On the other hand (and this is just speculation), in the northern hemisphere most fruit is naturally available in the fall season. Fattening prior to winter was probably a desirable effect.


Yes really, the delivery mechanism can change how fast it hits your system, and that makes all the difference. Your liver can handle X amount an hour but not Y amount an hour before shit starts acting up.

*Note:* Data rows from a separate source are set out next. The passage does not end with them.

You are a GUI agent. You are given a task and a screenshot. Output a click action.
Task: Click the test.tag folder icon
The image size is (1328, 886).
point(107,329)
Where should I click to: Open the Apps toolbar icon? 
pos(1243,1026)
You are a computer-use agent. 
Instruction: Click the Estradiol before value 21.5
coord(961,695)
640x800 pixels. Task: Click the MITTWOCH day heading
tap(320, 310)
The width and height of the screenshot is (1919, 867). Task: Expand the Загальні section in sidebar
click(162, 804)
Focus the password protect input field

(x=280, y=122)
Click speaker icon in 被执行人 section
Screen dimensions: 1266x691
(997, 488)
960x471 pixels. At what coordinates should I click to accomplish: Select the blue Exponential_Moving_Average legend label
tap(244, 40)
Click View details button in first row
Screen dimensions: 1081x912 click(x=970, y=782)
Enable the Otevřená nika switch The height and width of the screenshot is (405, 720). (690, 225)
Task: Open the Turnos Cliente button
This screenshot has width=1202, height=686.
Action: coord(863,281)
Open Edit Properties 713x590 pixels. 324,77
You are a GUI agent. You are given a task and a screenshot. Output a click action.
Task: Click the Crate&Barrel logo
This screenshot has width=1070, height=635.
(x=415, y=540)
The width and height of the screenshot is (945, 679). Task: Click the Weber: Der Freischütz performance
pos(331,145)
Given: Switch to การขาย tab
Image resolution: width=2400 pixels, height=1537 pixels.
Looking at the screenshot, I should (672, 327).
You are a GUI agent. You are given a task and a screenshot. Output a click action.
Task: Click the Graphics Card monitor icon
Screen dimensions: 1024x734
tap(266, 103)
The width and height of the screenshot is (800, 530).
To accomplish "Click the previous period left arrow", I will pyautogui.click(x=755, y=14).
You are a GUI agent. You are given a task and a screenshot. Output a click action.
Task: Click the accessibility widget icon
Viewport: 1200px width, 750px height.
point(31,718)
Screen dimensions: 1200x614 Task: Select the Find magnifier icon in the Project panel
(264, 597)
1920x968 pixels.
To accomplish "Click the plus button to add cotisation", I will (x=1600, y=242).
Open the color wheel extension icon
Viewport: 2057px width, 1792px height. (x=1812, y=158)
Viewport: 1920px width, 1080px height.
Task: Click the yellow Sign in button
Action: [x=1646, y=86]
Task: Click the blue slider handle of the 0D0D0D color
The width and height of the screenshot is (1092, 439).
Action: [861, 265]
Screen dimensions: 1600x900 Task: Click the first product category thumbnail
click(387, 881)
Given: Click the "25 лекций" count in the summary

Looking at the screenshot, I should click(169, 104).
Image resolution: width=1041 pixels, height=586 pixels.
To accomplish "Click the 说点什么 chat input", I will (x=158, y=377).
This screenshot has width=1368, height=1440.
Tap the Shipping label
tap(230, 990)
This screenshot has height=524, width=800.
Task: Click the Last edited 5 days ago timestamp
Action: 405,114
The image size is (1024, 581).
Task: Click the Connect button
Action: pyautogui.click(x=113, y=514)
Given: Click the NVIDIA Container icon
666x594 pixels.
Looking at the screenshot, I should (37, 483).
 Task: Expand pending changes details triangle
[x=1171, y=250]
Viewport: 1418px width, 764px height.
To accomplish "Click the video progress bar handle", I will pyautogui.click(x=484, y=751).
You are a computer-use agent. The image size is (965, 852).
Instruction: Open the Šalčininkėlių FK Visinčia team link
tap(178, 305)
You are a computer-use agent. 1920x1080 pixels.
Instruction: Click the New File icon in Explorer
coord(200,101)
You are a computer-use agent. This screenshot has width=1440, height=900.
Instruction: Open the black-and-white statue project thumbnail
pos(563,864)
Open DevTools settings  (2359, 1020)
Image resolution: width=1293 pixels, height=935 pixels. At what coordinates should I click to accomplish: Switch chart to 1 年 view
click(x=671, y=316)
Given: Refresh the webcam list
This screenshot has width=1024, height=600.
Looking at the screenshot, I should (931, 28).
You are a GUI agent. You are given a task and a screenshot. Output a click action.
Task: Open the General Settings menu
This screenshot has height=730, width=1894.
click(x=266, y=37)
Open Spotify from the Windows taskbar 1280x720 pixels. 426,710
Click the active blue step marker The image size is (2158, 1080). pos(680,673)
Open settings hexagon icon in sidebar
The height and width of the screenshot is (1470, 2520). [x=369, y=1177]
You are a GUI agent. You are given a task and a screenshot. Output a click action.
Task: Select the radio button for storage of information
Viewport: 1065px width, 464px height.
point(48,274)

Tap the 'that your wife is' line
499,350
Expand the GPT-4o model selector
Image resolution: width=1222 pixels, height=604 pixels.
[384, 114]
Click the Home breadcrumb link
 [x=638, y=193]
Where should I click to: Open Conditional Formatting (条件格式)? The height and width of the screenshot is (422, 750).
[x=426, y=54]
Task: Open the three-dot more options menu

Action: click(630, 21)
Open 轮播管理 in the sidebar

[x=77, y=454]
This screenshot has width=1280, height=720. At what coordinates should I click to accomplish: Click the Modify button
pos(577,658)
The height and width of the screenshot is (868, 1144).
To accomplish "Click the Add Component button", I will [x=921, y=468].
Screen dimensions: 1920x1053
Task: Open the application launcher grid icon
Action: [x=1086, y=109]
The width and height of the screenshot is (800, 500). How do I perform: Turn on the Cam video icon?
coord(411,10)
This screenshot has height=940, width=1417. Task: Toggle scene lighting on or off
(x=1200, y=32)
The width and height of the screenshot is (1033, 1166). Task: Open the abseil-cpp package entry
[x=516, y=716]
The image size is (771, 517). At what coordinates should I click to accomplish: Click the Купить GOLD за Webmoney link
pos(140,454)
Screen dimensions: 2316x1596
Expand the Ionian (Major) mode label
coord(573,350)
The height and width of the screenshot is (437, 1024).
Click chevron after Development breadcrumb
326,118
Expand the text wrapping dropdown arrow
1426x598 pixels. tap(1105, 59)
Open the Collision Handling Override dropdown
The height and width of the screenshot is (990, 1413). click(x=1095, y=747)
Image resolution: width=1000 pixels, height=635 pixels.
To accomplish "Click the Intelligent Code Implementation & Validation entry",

Yes, it's a matter of quantity, not quality. An Apple contains something like 7 grams of fructose. One can of soda contains 25 grams of fructose. According to the National Soft Drink Association, average consumption in the U.S. is nearly two cans of soda per day. (One can per day is enough to add 16 pounds of fat per year)

That's roughly equivalent to 7 apples, every day of the year. That's way, way above our actual fruit consumption levels.


Apples also have fiber attached to their fructose.


I was not disagreeing that fiber is important, only pointing out that even when eliminating any other considerations the difference in quantity is enough to account for the trend.